EXERCISE GOAL: All lines with the word "agent" must be pulled from the entries below.

[Stored data entries]
━━━
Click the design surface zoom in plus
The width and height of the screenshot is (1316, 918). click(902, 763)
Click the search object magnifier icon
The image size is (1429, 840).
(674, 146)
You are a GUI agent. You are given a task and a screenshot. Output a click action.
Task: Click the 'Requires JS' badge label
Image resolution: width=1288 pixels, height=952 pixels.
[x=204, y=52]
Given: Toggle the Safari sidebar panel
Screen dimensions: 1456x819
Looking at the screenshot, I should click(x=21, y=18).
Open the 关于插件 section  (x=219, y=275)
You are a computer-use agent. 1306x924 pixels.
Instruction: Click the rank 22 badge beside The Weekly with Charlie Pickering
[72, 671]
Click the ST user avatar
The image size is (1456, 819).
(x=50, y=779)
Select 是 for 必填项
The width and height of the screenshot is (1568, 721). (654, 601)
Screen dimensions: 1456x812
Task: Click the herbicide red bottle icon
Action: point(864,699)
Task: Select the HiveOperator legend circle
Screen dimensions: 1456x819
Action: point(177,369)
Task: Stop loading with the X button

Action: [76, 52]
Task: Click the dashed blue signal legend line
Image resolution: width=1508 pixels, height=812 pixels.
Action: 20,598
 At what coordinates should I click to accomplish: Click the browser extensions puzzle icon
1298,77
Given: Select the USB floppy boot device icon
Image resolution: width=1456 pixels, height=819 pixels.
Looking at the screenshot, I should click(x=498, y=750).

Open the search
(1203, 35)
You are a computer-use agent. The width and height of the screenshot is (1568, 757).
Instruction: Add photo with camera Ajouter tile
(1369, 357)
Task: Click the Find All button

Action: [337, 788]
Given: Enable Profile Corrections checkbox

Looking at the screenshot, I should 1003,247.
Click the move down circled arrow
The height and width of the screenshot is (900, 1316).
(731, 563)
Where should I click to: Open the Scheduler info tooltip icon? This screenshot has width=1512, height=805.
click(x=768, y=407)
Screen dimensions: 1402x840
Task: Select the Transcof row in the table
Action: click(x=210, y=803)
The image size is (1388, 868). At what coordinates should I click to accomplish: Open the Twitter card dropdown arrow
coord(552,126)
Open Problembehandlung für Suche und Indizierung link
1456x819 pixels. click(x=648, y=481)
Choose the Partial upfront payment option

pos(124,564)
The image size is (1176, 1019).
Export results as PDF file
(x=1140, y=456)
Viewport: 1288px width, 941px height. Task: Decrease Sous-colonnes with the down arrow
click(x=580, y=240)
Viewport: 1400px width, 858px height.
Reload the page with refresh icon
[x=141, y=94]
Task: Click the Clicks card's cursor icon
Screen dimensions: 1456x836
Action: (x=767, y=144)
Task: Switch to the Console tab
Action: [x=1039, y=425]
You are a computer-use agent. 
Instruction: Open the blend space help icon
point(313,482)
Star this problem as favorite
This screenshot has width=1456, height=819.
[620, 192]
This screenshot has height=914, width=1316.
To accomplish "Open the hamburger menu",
━━━
RESULT OF THIS TASK:
You are a GUI agent. You are given a task and a screenshot. Output a click action.
You are a computer-use agent. 1306x924 pixels.
You are a computer-use agent. The width and height of the screenshot is (1568, 757).
You are a computer-use agent. 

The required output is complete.